UN Hack Exposes More Weak Passwords

Date: 2011-11-30 07:57:33

On Monday, the hactivist group TeaMpoiSon posted 857 usernames and passwords for members of the United Nations Development Programme (UNDP), Organisation for Economic Co-operation and Development (OECD), UNICEF, World Health Organisation (WHO) and other groups.

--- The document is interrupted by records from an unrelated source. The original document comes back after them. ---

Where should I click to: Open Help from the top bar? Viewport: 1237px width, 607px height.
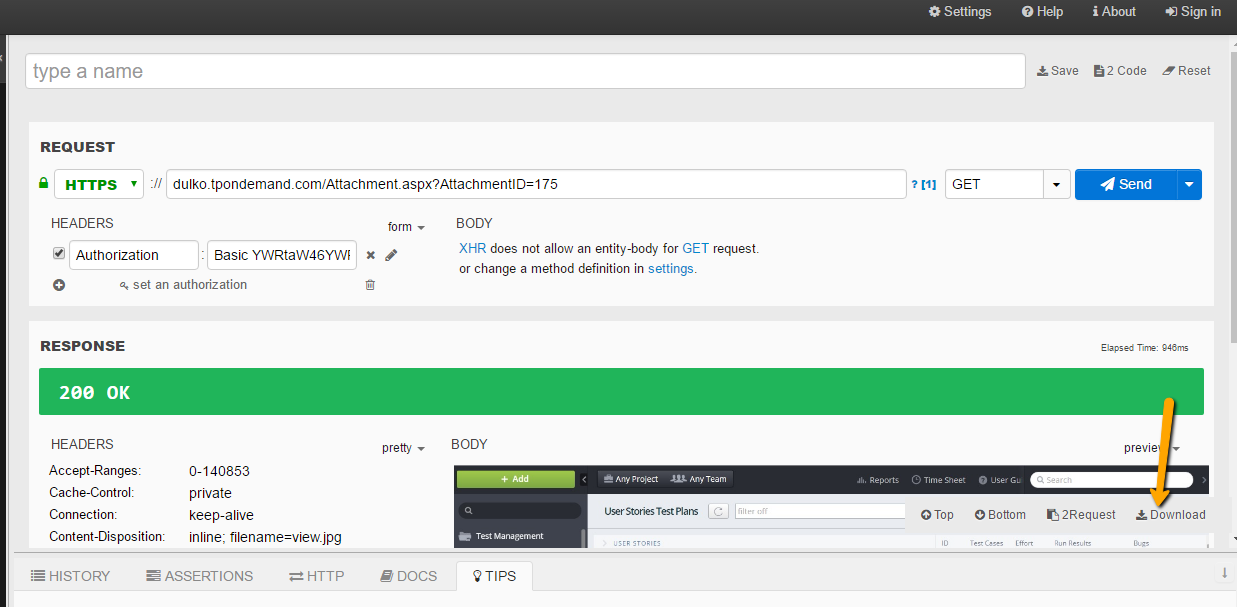point(1041,12)
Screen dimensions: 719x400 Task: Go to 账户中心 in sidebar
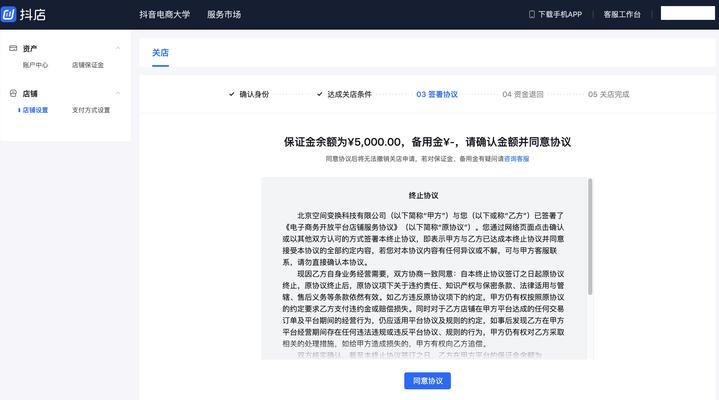click(x=35, y=65)
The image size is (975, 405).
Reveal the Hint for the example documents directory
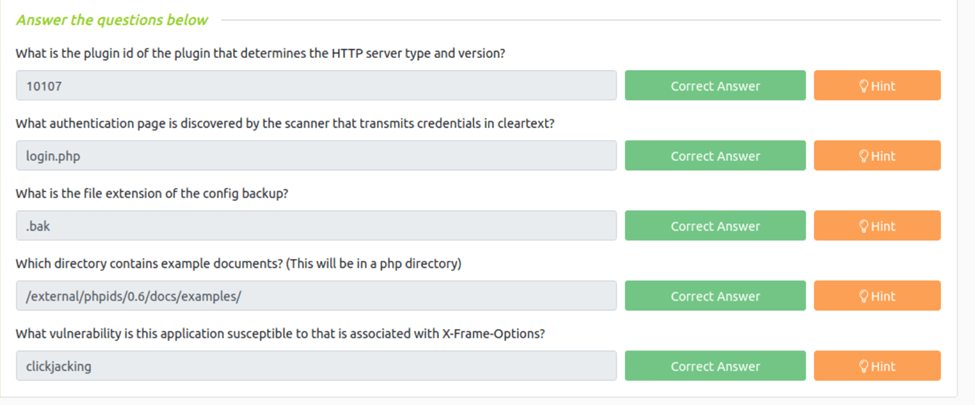877,296
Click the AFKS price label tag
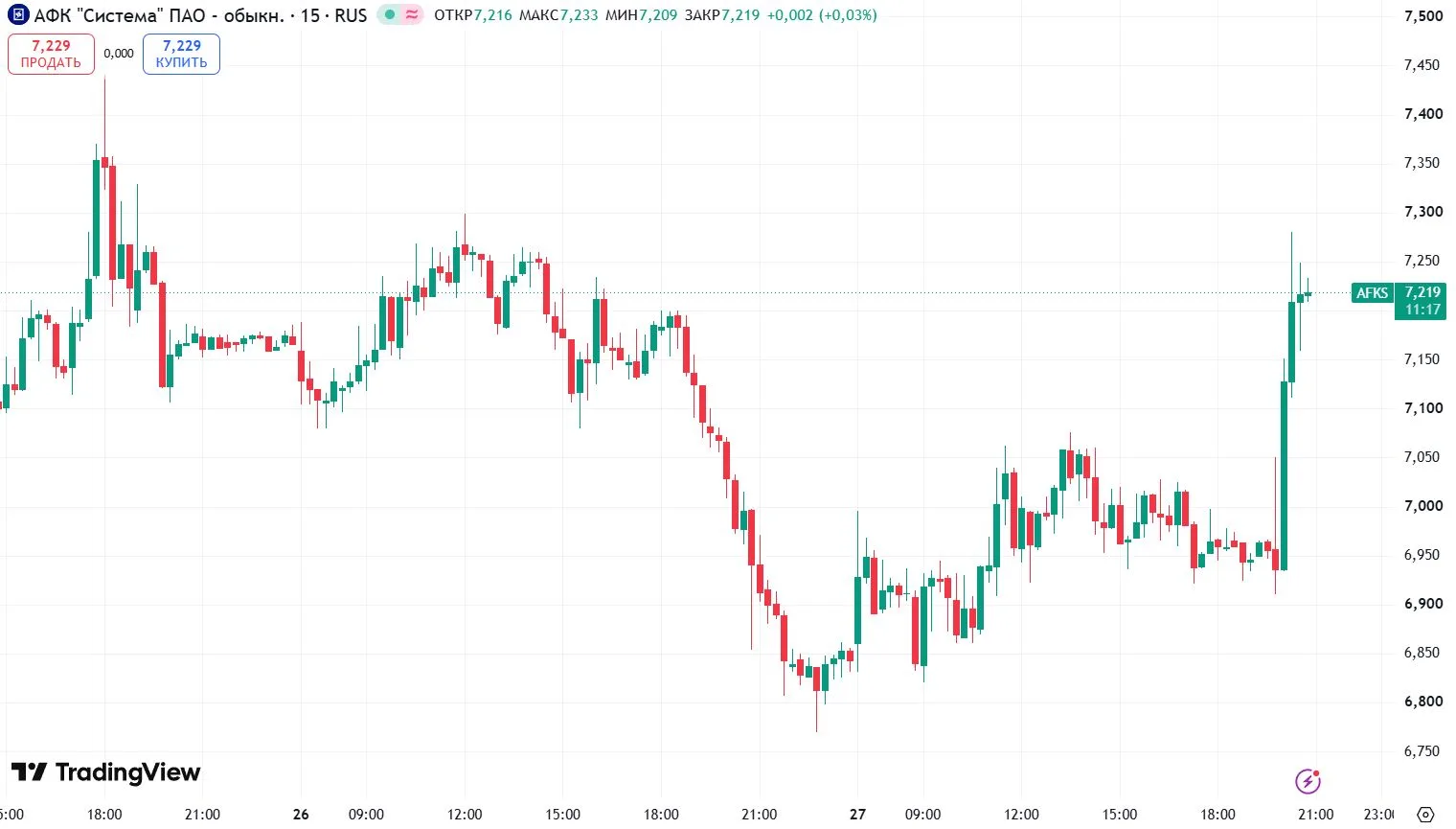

The top ten passwords used were:

Note: This small list of 857 usernames, email and passwords was so small several passwords hit the top ten that were probably from users with multiple accounts or admins. We've removed these from the list.

12345
PASSWORD
123
samurai
sn
test
undp
welcome
111
114

We checked both pwnedlist and shouldichangemypassword.com this morning and neither found emails on this list. We notified both sites of the list so they can load them.

Update

Eweek Europe is reporting:
UNDP spokeswoman, Sausan Ghosheh, told the BBC that the hacked server, which goes back to 2007, contained old data and no active passwords. “The UNDP found [the] compromised server and took it offline. Please note that UNDP.org was not compromised.” Reference: eWeek Europe. The eWeek article also quotes a US security expert, whom we agree with. This list exposes email addresses and passwords. Most people admit to reusing passwords at many sites.

Category: Breach

Subcategory: Passwords